Ao contrário do que muito boa gente pensa uma situação de défice externo não representa necessariamente algo de maléfico, tudo dependendo de saber que variáveis alimentam esse défice. Assim, por exemplo, um défice externo determinado por necessidades de investimento em equipamento, em grande medida via importações, é mais virtuoso do que um outro comandado por fatores de consumo exclusivamente.
Mais do que a situação de défice comercial externo em si mesmo interessa saber se a economia é capaz de alternar períodos de défice comercial externo com outros de excedentes comerciais, compensando-se ao longo do tempo. A longa permanência de défices externos, não apenas comerciais, mas integrando também a chamada balança de rendimentos, para uma economia relativamente endividada não é uma boa notícia e tende a gerar a longo prazo problemas de financiamento.
A hipótese de um período de crescimento económico rápido poder determinar um crescimento não usual de importações é algo que tem de ser compreendido no quadro da multilateralidade que a economia global determina. Não há país que consiga prescindir de importações, já que não é possível ser competitivo em muita coisa simultaneamente. Por isso, a solução consiste em controlar a magnitude do défice externo, evitar a sua permanência por longos períodos e limitar a sua origem a importações virtuosas, ou seja exclusivamente determinadas por necessidades de reequipamento impostas pela dinâmica do crescimento. .
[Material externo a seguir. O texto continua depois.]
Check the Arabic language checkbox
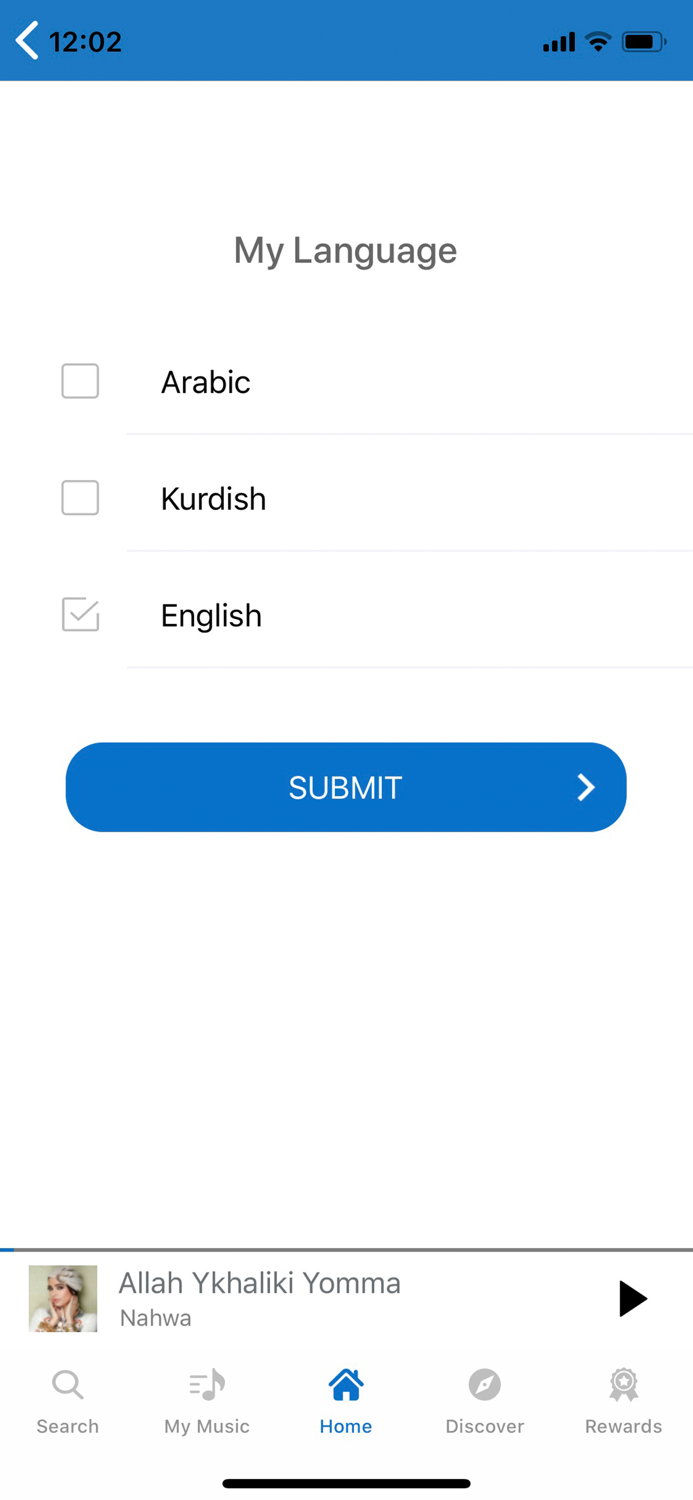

Claro que a mudança estrutural desejável da economia portuguesa e do seu perfil de especialização deve determinar que a nossa base exportadora não permaneça exclusivamente centrada na exportação de bens de consumo e antes consiga penetrar em algumas fileiras de produção de equipamentos de forma a conter o conteúdo em importações dos surtos de crescimento económico mais rápido e saliente. Existem indicadores que mostram que isso estará a acontecer, não com a velocidade que seria desejável. Seria fundamental que, sem matar o potencial turístico e de acolhimento da economia portuguesa, a nossa especialização produtiva não quedasse tão dependente do potencial turístico para reduzir a dimensão de défices externos.
Para quem anda cá já há algum tempo, esta conversa é um pouco recorrente, o que significa que os processos de mudança estrutural são mais lentos do que os observados em algumas economias de referência, europeias e asiáticas, em que a relação existente entre evolução da especialização e crescimento económico é mais fluida e já não estou a pensar no exemplo de manual que a Coreia do Sul sempre representa nestas matérias.
Por isso, sem diabolizar os problemas do défice externo, eles não podem ser ignorados e sobretudo perder de vista os fatores que determinam o seu agravamento. Já percebemos que o nosso ADN não é disruptivo e propício a grandes acelerações de mudança estrutural. Mas por isso mesmo não pode perder-se o foco nessas mudanças, mesmo que se processem a um ritmo que o político carente de evidência rápida tem dificuldade em gerir.